Barking in East London is in need of civic space. It feels as if half of Barking is under construction and has led to tensions between new and existing communities. Working closely with the architects responsible for the four new buildings on the square, muf maximized public space and as a result the footprint of the four buildings changed significantly: one building became two, a portico became an arcade and the café was relocated from deep within the library to the south west corner of the square. In addition, public art was used as spatial transitions during the phasing of the project.
The project includes the civic square, the folly wall, the arcade and the arboretum. The civic square is an extra-large outdoor room linked to the arboretum via a set of steps mirroring the town hall and it’s political and social construction of democracy. Conceived as an empty room, the civic square is a flexible space that can be programmed for activities both from the institutions that flank it and for other one-off events. The folly wall screens the flank wall of Iceland supermarket and completes the fourth elevation of the town square. Constructed from 19th century architectural salvage material by master bricklayers and Barking College apprentices, the wall recovers the texture of the lost historic fabric of the town center and stands as a mementomori to this current cycle of regeneration. In addition, the wall is planted with invasive indigenous species and in time, will overrun and colonise wall crevices. Recalling both arcade grandeur and paths of London’s Edwardian villas, the Arcade is paved in black and white terrazzo tiles. Large ‘diamond light’ chandeliers designed in collaboration with Tom Dixon light the lofty arcades. The Arboretum in Barking is a place to play but yet not a playground. Traditionally, an arboretum is a curated collection of specimen trees according to a specific theme. Here the collection consists of 40 mature trees of 16 different species arranged to create settings of different scales and character. The lighting is designed to accentuate the ephemeral quality of the trees using seasonal settings in response to changes in tree.

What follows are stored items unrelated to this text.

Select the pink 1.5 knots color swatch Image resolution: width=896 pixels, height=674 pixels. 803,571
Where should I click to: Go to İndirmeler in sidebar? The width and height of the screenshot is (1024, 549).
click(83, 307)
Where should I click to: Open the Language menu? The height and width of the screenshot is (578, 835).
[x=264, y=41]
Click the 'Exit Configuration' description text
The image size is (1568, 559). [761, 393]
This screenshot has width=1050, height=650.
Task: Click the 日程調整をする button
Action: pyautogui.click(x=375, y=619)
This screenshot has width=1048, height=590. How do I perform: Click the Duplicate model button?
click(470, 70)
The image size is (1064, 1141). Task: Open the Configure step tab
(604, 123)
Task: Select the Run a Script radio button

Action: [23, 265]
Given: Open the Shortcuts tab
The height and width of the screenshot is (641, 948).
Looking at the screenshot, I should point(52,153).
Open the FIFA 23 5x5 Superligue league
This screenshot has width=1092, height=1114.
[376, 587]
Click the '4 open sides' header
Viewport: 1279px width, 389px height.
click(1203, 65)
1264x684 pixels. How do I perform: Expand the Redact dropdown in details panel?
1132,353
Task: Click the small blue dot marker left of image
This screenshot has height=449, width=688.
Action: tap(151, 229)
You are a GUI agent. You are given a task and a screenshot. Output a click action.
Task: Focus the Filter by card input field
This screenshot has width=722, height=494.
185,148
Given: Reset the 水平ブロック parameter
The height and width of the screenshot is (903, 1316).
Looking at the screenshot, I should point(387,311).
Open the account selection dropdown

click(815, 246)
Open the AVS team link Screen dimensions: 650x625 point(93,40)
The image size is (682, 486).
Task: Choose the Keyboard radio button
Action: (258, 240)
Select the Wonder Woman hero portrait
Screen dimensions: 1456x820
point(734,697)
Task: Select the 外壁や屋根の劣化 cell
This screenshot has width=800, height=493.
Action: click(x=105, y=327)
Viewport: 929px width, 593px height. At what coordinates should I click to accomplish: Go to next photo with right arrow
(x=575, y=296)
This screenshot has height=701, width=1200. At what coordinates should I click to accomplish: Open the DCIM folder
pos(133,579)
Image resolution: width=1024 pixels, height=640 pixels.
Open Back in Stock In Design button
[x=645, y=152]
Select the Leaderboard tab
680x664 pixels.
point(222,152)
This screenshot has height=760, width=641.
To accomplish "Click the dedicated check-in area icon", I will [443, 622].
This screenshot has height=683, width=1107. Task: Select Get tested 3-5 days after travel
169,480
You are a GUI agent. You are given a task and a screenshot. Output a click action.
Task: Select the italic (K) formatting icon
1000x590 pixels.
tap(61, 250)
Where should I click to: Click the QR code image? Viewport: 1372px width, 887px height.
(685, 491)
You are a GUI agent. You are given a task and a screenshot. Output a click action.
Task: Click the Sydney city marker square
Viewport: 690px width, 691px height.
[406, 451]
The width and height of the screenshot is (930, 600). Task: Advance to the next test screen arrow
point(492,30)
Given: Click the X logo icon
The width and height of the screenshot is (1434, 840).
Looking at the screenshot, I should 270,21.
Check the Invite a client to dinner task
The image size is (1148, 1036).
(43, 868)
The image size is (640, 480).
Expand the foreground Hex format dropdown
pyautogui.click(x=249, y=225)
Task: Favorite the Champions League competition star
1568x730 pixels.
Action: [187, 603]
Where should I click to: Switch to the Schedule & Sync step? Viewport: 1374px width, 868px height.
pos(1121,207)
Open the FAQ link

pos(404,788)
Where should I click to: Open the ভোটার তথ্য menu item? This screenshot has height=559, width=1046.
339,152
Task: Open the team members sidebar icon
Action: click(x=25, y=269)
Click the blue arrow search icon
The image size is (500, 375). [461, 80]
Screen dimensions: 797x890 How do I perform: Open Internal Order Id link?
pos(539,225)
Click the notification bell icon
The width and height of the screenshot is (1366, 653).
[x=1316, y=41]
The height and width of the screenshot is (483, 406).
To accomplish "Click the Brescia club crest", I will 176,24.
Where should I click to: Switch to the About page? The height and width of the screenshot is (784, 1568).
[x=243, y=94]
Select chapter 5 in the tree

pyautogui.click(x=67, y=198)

muf initiated a series of workshops with residents in advance of the construction of phase one. Researching local attitudes about the regeneration of public space, the public art commission explored how identity is linked to place and how regeneration fundamentally alters a place and potentially erases a sense of identity. Members from the Afro Caribbean lunch club and students from the local performing arts college began the collaboration with a guided tour at the Tate Modern, examining particular works utilizing the everyday as an exploration of the extraordinary. From this a series of tableaux located in sites around the proposed town square were constructed and translated into billboards installed within the square’s public space. These billboards installed during construction provide developers with real opportunities to engage present and future possibilities of the site.
The response of passers by to the wall was documented by muf while on site installing the plants. A persistent belief that the wall had either always been here or had been reconstructed as a renovation from another site in the borough was repeatedly expressed.